Strain

Strain

Strain is the measurement of deformation that occurs in a material when subjected to external forces. It is expressed as the ratio of change in dimensions to original dimensions. This dimensions may be length or area.

Strain is denoted by Greek letter sigma (\(\epsilon\)).

Types of Stress

The major type of stresses we deal in engineering problems are as follow:

1. Normal Strain (\(\epsilon\))

   • Normal strain (also called linear strain) describes the change in length relative to the original length.
   • Normal strain is denoted by (\(\epsilon\))

   Normal strain is further divided into two types:

   1. Tensile strain - The elongation of bar due to tensile load / stress.

      • Formula
        \[\epsilon = \frac{\Delta L}{L_0}\ = \frac{L - L_0}{L_0}\]
      • It is represented by a Positive (+) sign.
      • Example - Elongation of cable strain

   2. Compressive Strain - The compression of bar due to compressive load / stress.

      • Formula
        \[\epsilon = \frac{\Delta L}{L_0}\ = \frac{L - L_0}{L_0}\]
      • It is represented by a Negative (-) sign.
      • Example - Reduction in length of bar due to compressive load / stress.
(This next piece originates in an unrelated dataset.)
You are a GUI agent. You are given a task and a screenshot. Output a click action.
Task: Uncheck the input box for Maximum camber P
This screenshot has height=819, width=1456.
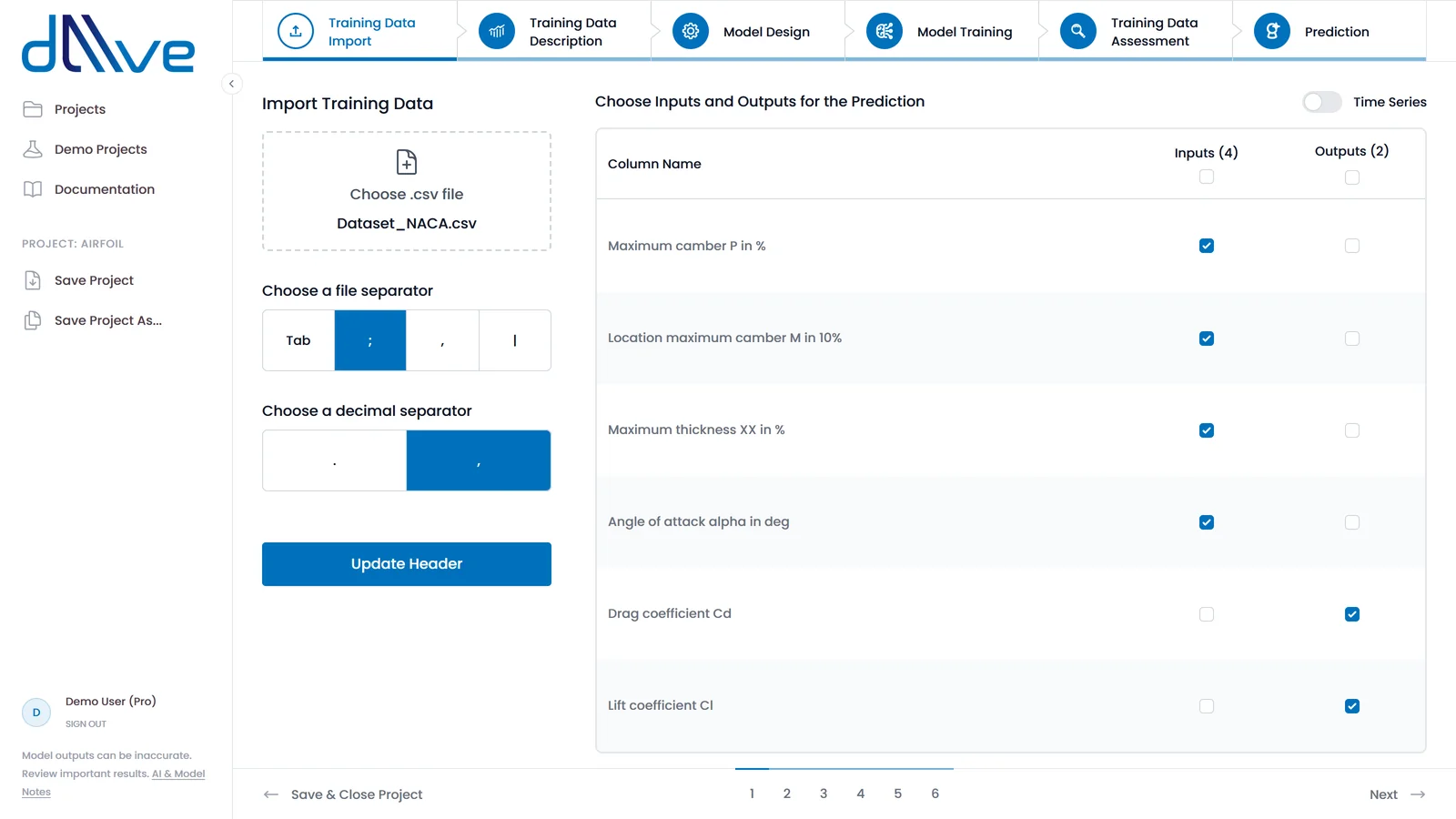tap(1207, 246)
2. Shear Strain (\(\gamma\))

   • Shear strain represents the angular deformation that occurs when layers of material slide relative to each other.
   • Formula
     \[\gamma = \tan \theta \approx \theta \, (\text{for small angles})\]
   • Shear stress is denoted by (\(\gamma\))
   • Example - Change in shape and not volume of chease cube due to shear load.

3. Volumetric Stress (\(\epsilon_{\text{v}}\))

   • Change in volume relative to the original volume.
   • Formula
     \[\epsilon{\text{v}} = \frac{\Delta V}{V_0}\ = \frac{V - V_0}{V_0}\]

   Where:

   • \(V_0\) = Original volume
   • \(V\) = Deformed volume
   • \(\Delta V\) = Change in volume
   • Volumetric strain is denoted by (\(\epsilon_{\text{v}}\))
   • For isotropic materials, volumetric strain εᵥ = εₓ + εᵧ + εᵤ (sum of linear strains in three perpendicular directions)
   • Example - Change in volume of chease cube due to load from all directions.

4. Thermal Strain (\(\epsilon_{\text{th}}\))

   • Strain resulting from temperature changes, causing expansion or contraction.
   • Formula
     \[\sigma = \alpha \cdot \Delta T \]

   Where:

   • \(\alpha\) = Coefficient of thermal expansion in \(1/^\circ C\)
   • \(\Delta T\) = Temperature change \(C\)
   • Thermal stress is denoted by \(\epsilon\)
   • Example - Railway rails expansion during summer.